If a line of the data below holds the string "before", copy it.

Source records:
————————
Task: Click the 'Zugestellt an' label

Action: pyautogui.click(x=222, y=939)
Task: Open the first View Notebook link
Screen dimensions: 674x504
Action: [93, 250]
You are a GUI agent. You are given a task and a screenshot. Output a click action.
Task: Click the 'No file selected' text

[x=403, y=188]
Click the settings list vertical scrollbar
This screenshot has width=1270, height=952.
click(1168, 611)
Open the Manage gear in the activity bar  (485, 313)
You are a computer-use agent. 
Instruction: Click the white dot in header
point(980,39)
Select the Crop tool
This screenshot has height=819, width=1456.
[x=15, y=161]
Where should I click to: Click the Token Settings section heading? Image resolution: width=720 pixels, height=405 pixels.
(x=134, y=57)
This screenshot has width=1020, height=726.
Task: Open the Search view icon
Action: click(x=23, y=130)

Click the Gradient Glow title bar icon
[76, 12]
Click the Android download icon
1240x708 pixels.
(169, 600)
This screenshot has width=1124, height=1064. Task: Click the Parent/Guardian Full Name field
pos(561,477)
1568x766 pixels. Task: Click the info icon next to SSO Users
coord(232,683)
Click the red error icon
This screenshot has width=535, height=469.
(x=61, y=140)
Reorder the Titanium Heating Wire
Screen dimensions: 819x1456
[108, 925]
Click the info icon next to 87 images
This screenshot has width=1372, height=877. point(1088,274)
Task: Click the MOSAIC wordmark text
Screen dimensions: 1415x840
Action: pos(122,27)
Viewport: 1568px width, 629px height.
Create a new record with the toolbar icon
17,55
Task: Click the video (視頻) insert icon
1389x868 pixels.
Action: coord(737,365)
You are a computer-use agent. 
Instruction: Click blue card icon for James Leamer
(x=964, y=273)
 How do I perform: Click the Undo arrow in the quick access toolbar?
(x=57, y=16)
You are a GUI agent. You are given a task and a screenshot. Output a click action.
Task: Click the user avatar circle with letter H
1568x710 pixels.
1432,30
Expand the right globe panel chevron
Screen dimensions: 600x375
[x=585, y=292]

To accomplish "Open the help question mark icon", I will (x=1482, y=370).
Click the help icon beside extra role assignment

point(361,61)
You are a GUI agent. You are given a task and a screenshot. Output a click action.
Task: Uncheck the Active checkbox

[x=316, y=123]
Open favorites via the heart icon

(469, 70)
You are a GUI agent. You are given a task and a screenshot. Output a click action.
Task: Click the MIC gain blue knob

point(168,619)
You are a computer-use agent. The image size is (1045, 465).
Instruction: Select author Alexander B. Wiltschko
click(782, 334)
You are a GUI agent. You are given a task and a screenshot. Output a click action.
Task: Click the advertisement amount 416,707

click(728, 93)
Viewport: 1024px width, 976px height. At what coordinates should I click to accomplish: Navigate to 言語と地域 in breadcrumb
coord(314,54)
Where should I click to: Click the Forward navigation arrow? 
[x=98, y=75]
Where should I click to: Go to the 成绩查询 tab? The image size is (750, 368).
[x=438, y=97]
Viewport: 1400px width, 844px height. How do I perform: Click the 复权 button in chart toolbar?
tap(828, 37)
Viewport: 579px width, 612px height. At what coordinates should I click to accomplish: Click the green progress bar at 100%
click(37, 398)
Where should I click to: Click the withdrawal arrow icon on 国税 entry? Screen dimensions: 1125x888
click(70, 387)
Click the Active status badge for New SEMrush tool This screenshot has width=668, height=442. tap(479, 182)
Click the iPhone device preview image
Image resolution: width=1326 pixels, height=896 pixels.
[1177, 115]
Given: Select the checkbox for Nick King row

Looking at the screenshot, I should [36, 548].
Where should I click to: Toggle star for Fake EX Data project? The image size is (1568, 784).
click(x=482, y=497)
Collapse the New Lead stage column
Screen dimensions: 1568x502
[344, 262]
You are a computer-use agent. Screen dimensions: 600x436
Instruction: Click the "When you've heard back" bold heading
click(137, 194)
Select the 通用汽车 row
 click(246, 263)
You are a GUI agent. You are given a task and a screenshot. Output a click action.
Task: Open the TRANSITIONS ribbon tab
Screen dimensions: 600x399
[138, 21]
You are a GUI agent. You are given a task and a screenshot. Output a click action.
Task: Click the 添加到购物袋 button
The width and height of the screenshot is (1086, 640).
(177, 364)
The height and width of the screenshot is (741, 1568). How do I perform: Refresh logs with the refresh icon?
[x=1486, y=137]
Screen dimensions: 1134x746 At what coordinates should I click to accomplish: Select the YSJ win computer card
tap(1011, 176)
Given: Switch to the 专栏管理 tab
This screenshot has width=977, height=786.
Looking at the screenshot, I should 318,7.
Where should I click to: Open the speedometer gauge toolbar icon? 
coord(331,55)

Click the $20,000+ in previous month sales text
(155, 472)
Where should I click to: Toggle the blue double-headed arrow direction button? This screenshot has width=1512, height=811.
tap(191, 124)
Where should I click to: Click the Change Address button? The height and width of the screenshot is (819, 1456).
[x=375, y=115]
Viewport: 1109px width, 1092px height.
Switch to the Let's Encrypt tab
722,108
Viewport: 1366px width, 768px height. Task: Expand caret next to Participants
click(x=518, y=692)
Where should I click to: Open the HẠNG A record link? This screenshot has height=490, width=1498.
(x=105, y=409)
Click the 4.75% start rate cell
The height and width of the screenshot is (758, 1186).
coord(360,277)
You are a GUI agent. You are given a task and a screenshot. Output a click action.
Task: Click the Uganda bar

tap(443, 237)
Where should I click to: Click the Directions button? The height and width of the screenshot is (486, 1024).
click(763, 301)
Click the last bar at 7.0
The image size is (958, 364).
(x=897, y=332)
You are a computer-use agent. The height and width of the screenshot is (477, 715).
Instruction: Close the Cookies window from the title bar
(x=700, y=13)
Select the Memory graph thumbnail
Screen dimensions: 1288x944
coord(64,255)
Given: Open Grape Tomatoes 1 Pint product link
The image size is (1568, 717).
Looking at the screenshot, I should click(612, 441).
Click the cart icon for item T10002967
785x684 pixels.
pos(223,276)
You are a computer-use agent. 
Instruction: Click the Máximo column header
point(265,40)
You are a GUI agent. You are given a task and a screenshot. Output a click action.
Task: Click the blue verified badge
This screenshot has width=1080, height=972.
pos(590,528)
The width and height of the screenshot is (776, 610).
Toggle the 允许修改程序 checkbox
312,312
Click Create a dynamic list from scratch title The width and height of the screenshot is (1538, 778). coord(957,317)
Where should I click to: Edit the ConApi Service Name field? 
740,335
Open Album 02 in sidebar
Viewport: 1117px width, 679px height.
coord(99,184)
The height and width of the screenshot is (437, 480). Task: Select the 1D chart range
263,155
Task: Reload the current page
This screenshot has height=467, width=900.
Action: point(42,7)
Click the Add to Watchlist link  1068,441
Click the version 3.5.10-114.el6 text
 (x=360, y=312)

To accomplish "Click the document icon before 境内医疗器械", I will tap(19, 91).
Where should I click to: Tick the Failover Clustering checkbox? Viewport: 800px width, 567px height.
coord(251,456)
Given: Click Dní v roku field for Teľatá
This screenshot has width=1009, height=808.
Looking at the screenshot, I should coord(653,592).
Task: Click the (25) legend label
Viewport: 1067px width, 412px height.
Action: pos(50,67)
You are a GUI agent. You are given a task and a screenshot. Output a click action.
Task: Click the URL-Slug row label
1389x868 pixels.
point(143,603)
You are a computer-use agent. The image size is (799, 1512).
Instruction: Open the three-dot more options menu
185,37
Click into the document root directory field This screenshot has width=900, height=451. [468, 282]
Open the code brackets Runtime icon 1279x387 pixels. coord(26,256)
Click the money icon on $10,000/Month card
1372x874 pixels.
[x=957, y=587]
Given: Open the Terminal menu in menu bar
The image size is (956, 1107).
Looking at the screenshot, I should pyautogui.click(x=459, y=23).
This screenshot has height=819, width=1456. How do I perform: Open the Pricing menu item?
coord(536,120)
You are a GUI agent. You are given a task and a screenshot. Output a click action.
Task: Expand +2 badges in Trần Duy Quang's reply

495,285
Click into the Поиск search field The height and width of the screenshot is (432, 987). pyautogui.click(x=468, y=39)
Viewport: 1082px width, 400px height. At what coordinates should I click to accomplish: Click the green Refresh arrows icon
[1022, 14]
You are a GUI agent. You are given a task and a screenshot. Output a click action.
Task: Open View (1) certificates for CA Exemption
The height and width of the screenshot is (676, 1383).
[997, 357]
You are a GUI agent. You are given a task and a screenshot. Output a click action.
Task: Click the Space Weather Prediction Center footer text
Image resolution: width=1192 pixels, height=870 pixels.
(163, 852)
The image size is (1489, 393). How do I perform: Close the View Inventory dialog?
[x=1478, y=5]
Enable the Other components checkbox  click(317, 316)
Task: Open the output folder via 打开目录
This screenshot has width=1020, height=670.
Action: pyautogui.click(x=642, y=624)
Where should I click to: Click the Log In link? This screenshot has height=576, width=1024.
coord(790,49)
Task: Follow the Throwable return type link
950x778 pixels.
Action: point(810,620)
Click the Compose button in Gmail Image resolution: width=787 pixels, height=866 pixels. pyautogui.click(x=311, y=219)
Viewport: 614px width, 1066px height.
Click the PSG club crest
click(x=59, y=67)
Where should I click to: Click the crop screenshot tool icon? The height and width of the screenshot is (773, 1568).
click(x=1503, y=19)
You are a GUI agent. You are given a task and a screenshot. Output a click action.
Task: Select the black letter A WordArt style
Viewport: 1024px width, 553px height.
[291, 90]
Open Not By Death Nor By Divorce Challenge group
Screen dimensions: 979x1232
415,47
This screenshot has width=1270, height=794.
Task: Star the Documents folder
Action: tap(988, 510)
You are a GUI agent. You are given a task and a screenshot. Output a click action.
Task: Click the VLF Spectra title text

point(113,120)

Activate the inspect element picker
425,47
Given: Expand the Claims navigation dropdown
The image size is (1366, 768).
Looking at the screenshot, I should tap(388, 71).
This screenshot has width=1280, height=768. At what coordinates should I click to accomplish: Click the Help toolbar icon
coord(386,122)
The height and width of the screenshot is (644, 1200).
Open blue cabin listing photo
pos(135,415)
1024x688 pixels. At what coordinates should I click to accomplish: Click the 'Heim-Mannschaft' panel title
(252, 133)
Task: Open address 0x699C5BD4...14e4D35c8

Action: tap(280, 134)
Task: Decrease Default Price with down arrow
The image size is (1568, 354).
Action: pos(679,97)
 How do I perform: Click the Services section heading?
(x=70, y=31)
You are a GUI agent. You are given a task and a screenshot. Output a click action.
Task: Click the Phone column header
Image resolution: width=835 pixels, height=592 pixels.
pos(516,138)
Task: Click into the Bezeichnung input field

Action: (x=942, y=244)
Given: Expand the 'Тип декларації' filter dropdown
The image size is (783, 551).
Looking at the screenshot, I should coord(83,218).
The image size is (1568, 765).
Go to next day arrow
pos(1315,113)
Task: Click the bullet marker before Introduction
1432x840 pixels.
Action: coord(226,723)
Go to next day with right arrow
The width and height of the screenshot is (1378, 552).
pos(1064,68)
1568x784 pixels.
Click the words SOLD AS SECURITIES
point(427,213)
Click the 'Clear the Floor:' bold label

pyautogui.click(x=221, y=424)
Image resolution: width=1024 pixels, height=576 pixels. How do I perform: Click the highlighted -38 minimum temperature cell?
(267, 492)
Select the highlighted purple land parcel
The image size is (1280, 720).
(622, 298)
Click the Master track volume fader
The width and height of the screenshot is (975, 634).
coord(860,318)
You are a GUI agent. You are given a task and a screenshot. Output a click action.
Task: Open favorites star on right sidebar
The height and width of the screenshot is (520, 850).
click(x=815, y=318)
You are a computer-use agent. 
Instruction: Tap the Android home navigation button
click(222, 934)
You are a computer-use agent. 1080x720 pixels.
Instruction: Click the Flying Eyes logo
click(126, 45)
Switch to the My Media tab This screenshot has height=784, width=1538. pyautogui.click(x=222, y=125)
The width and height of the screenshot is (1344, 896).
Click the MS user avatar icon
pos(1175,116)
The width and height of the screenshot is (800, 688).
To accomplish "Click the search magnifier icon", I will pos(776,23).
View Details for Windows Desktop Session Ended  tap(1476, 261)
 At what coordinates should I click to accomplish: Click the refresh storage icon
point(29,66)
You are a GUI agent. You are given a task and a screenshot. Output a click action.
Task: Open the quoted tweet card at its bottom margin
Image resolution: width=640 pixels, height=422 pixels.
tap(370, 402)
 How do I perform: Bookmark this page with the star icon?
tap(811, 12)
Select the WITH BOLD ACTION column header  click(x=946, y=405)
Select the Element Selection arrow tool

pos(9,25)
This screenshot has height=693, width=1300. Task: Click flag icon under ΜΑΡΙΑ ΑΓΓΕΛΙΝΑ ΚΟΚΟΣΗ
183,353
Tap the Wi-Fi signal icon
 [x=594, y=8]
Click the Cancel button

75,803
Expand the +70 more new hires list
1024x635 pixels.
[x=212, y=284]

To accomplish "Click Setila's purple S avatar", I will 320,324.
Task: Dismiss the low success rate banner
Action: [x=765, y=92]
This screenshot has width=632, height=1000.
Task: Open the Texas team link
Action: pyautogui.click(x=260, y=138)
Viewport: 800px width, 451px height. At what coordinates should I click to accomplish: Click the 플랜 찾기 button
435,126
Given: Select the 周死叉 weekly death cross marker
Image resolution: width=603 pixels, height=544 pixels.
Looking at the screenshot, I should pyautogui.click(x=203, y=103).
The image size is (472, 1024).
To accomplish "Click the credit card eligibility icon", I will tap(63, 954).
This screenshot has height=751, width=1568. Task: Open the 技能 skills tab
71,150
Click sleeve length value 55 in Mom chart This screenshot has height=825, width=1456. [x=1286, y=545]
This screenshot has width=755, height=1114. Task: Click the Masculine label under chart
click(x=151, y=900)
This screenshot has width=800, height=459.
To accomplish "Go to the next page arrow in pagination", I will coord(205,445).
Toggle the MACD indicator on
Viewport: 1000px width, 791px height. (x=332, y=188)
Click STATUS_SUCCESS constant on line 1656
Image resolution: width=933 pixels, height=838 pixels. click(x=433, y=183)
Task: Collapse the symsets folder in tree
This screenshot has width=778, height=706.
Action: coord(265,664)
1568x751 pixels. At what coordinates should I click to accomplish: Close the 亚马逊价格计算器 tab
————————
## Answer to this task
To accomplish "Click the document icon before 境内医疗器械", I will tap(19, 91).
Task: Click the bullet marker before Introduction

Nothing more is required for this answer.